J'offre une mine suppliante à Chris, mais il demande l'addition après avoir refusé la proposition.

— Je te promets un verre, mais pas ici, se justifie-t-il.

Intriguée, je le fixe. Il affiche le même air mystérieux qu'il m'a octroyé un peu plus tôt dans la soirée.

Des idées luxurieuses s'immiscent dans mon esprit. Même après la part de tarte aux figues et la boule de glace aux amandes, je suis affamée. Je le veux comme dessert.

Après avoir bataillé, je paie la moitié de la note. Nous n'avons pas vu le temps s'écouler. Il est près de vingt-trois heures trente lorsque nous quittons Wonderland. L'atterrissage en plein Londres est difficile. Quelques secondes plus tôt, une ballerine nous faisait entre les tables des arabesques sur la Danse de la Fée Dragée. Maintenant, les bruits de la capitale nous engloutissent.

Nous restons à l'abri de la bruine, sous l'auvent du restaurant. L'humidité du printemps me pique les joues. Je tire sur le col de mon perfecto. Mon geste attire l'attention de Chris, précisément sur mon épiderme couvert de frissons. Malgré le balconnet de la combinaison, mes tétons se dressent sous la doublure.

— Il est tard. Je comprendrais que tu préfères rentrer chez toi... auprès de ta femme et de ton fils que d'aller boire un dernier verre en ma compagnie.

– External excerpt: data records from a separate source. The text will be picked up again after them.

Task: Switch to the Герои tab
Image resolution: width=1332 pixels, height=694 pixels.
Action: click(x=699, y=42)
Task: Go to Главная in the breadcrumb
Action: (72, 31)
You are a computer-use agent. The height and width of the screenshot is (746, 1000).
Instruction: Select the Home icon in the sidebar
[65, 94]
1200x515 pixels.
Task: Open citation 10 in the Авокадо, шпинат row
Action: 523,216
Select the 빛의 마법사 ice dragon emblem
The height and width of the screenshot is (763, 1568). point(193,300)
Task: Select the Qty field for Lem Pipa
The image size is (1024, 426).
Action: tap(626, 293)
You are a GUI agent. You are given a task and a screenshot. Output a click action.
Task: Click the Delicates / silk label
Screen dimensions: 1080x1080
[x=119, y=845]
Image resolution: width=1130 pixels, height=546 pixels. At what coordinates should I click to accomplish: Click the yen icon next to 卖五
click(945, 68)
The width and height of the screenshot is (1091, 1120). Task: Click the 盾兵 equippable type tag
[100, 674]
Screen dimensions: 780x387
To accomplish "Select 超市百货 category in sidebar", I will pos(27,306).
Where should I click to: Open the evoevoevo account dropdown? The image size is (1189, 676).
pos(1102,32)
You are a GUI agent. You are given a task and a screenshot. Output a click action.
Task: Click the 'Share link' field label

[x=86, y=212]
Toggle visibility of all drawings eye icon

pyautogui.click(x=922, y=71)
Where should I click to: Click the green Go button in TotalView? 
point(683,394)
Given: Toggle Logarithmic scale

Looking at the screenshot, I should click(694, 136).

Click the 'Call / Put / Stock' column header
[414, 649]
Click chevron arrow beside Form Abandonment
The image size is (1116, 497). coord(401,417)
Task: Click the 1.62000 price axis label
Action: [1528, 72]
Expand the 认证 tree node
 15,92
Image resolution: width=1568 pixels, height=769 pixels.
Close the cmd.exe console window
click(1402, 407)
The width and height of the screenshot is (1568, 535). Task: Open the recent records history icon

— Jamie doit être profondément endormi à cette heure. Du moins, je l'espère ! me répond-il dans un rire. Personne ne m'attend chez moi.

Étrange. Il n'évoque pas Elizabeth.

— Toujours partante pour une dernière surprise ?

Je hoche la tête.

Lui et moi ne disons rien. Il n'y a aucune prise de tête. Aucun besoin de parler pour combler le silence. Comme si nous avions passé un accord au préalable. Nous marchons côte à côte.

Son corps se rapproche dangereusement du mien, et je sens une délicieuse tension croître au creux de mon ventre. En lui jetant un coup d'œil, je le surprends en train de me regarder de biais. Pris sur le fait, il s'empourpre. Il ne se défend pas, ni ne justifie son regard.

Celui-ci s'obscurcit alors que j'humidifie mes lèvres. Il semble tracer leur contour, avant de descendre lentement plus bas. Sur ma poitrine qui se baisse et se soulève au rythme saccadé de ma respiration.

Tout à coup, je n'ai plus froid.

— Chris ?

— Hum...

Chris se reporte son intérêt devant lui. L'électricité retombe comme un soufflé.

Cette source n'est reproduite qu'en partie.